April 29, 2023 5 min read 2 Comments
Carroll Blake running a leg of a World Record in the 4X400 in 2014 (M60). Photo courtesy Carroll Blake.
By Ray Glier
It wasn’t even close. Dr. Carroll Blake stormed around the track in Louisville in the 400-meter dash (M70-74) in 1:03.08. David Craig, a terrific athlete with the So Cal Track Club, pulled in second at 1:07.04. That’s a lot of daylight between first and second in a short race.
It wasn’t close because it wasn’t fair.
Blake came into Masters track 22 years ago as a 800 guy and merely dabbled in shorter distances, like the 400. For years, he had built stamina in the 800 and now the 400 was a hop and a skip, comparatively. On the sidelines of the USATF Indoors Masters Championships that afternoon in Louisville, competitors just shook their head marveling over Blake’s dominance.
He would have beat everybody in the lower age group (M65-69), except Ben James (1:01.95).
It’s disappointing to say, but Blake would have won the gold medal in the World Masters Athletics Championships on March 20 with his Louisville time of 1:03.08. The gold in Poland went to Mario Soru of Italy at 1:03.20. Carroll decided not to go to Poland because he felt he wasn’t ready yet for a world stage.
He’s ready now.
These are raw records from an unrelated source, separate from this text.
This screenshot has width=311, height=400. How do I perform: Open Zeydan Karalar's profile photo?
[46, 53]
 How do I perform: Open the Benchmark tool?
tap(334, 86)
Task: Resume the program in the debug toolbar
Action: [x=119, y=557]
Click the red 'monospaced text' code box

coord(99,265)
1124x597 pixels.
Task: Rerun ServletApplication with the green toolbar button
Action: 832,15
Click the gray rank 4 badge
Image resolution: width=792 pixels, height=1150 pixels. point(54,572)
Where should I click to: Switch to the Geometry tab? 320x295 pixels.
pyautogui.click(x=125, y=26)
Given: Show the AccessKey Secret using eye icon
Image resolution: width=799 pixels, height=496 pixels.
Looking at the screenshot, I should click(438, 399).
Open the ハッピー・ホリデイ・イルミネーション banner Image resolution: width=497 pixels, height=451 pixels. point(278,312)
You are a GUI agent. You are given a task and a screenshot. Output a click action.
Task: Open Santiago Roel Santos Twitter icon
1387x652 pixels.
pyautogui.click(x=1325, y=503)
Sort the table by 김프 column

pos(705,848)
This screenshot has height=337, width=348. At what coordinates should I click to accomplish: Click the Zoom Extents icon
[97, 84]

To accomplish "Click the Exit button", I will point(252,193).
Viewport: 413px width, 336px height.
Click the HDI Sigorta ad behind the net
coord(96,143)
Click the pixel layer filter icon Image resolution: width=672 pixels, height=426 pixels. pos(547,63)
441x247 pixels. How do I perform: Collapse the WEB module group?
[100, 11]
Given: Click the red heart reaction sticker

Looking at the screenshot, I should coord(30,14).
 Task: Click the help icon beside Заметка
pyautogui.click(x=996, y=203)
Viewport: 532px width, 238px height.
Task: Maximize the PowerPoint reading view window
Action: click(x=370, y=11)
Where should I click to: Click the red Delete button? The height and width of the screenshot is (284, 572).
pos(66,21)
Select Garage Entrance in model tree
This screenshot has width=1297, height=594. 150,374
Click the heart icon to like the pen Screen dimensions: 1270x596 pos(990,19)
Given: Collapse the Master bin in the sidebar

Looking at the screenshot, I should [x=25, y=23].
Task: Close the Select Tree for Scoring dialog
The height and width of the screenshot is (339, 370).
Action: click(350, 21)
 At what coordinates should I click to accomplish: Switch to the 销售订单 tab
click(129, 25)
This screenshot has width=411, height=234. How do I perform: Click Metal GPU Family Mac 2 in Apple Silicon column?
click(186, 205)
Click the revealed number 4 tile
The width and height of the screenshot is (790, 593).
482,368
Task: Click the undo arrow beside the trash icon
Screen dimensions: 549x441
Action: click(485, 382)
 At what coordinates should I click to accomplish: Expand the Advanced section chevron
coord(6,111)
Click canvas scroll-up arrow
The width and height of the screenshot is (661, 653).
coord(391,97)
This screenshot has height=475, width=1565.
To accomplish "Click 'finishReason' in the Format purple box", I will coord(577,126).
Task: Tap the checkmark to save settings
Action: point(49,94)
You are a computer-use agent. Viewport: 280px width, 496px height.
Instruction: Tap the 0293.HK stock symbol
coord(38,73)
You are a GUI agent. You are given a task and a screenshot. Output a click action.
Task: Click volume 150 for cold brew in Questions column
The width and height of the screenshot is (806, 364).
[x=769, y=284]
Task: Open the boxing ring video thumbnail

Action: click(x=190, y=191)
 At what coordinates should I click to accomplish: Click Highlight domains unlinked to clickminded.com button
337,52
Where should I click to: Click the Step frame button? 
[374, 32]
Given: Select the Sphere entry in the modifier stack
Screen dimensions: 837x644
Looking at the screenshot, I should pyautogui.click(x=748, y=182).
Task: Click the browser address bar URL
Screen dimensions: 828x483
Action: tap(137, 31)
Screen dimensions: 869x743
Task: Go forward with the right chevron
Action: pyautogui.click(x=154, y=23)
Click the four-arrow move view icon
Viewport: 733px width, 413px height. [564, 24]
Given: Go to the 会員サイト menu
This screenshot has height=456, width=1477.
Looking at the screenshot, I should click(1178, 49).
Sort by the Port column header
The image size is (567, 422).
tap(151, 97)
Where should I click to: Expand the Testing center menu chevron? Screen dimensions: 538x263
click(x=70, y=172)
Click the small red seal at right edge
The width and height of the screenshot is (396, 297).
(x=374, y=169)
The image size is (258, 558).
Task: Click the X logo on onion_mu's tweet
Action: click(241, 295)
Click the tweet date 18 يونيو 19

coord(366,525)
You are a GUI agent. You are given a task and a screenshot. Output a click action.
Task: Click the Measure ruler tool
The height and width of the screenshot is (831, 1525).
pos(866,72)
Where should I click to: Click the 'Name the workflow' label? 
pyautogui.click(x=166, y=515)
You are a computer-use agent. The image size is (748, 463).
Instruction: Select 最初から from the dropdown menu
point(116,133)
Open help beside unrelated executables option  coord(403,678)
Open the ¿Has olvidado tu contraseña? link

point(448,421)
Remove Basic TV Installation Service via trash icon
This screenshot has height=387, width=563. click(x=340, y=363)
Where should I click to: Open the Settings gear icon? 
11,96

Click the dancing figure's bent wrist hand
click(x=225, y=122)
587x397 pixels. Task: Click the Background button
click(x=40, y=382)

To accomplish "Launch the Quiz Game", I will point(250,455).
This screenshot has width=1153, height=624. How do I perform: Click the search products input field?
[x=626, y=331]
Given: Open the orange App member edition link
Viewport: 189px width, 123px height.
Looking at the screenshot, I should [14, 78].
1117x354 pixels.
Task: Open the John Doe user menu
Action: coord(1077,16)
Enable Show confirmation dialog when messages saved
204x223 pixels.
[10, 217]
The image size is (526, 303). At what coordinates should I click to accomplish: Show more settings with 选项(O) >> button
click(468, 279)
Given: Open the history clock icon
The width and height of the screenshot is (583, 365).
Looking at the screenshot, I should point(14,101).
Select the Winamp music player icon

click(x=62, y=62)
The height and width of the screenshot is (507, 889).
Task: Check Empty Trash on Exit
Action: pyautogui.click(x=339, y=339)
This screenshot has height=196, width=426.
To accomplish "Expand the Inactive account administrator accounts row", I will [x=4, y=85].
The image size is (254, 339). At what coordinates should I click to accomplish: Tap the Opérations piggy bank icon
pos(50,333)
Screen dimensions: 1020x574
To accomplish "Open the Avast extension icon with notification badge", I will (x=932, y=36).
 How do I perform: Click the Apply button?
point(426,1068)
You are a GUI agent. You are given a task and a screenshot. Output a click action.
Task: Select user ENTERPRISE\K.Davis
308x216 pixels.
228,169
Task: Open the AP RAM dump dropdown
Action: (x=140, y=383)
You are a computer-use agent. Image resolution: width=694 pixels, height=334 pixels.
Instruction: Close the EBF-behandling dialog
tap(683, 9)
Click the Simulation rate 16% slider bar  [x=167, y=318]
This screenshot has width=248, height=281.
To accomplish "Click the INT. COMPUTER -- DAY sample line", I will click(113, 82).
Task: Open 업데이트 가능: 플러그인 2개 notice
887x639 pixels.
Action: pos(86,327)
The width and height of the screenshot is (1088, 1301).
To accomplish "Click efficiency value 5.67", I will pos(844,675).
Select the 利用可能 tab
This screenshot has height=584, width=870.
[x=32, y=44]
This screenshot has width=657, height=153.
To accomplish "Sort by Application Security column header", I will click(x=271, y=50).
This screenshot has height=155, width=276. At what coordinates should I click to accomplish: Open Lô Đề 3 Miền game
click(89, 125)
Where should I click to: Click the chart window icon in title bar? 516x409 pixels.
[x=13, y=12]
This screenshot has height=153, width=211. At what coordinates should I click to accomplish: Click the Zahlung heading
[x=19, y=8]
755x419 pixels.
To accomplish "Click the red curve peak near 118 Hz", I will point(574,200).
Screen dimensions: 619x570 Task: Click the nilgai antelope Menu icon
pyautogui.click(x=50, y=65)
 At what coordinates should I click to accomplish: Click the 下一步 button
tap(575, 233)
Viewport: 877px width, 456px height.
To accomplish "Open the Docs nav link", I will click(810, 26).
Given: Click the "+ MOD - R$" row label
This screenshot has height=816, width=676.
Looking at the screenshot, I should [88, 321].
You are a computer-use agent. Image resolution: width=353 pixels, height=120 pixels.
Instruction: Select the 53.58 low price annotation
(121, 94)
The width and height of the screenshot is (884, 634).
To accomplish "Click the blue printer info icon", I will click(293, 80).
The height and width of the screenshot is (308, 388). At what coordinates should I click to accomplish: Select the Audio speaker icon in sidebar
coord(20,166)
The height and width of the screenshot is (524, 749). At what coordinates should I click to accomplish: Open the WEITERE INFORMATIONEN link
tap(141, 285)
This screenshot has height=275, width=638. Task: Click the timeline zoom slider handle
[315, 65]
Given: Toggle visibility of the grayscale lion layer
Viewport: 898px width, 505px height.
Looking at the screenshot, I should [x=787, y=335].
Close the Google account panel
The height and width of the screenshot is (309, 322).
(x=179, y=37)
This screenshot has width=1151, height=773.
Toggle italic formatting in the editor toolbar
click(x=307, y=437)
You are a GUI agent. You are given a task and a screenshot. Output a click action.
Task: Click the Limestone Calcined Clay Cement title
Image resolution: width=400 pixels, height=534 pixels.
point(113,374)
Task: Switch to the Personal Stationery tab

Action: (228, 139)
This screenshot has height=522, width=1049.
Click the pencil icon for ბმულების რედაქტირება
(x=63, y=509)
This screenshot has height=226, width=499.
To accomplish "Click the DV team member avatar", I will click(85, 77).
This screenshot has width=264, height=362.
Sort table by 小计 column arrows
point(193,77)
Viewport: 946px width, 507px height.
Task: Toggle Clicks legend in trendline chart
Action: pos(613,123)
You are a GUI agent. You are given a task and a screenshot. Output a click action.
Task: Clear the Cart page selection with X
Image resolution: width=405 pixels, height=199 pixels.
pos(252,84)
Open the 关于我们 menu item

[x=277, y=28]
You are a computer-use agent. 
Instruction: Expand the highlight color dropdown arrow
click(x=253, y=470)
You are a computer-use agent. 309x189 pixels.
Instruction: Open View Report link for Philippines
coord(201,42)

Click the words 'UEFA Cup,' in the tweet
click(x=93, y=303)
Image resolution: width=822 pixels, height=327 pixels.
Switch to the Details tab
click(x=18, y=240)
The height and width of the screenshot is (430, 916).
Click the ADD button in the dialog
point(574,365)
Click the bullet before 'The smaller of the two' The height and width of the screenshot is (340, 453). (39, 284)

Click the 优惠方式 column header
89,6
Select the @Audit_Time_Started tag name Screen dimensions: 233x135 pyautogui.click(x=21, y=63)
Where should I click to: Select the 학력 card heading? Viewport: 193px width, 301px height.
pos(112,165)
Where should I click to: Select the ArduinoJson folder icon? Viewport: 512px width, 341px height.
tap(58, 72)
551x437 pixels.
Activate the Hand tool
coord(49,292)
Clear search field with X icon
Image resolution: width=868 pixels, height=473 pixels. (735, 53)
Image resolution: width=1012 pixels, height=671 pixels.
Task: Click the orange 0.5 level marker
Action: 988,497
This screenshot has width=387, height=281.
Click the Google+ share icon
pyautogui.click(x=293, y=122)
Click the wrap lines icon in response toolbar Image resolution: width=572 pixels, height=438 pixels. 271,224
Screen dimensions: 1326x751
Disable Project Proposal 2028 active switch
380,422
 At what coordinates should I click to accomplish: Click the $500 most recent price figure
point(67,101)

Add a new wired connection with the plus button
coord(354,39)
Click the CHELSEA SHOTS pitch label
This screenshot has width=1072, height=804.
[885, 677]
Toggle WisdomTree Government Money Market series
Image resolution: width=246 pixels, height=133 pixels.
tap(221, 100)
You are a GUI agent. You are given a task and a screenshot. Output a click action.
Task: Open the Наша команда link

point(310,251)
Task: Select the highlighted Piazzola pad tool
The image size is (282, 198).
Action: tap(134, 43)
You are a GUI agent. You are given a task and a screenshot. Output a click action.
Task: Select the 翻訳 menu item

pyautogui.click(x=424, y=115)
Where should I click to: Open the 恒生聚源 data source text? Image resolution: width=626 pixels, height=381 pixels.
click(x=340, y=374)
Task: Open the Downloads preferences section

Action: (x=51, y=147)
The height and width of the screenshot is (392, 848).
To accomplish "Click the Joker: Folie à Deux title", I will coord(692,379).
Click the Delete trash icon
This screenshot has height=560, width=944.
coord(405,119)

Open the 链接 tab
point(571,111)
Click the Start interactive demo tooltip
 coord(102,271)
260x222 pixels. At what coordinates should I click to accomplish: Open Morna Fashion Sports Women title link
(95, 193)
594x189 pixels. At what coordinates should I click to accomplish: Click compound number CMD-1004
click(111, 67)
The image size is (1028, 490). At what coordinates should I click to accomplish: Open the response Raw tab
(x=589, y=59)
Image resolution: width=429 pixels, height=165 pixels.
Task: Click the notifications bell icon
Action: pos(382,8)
And this much is clear: when you find your true path, no matter how late in your Masters career, you blaze it, like Blake.
This is the lesson Geezer Jocks. You don't have to dig too deep.
From the National Institutes of Health this is a key takeaway on the wave of older people finding a groove:
According to current population forecasts, the number of elderly will increase worldwide from 6.9% of the population in 2000 to a projected 19.3% by 2050. In parallel with this overall increase in older adults, the number of middle-aged and older (‘Masters’) athletes is expected to increase as well.
This is an interesting sub-demographic of adults because many individuals in this group express a highly unique physiological phenotype that could be termed ‘exceptionally successful ageing’. Masters athletes strive to maintain and, in some cases, improve upon the performance they have achieved at younger ages. Indeed, the peak exercise performance of Masters athletes continues to increase each year.
Carroll Blake is running faster now than he was two years ago.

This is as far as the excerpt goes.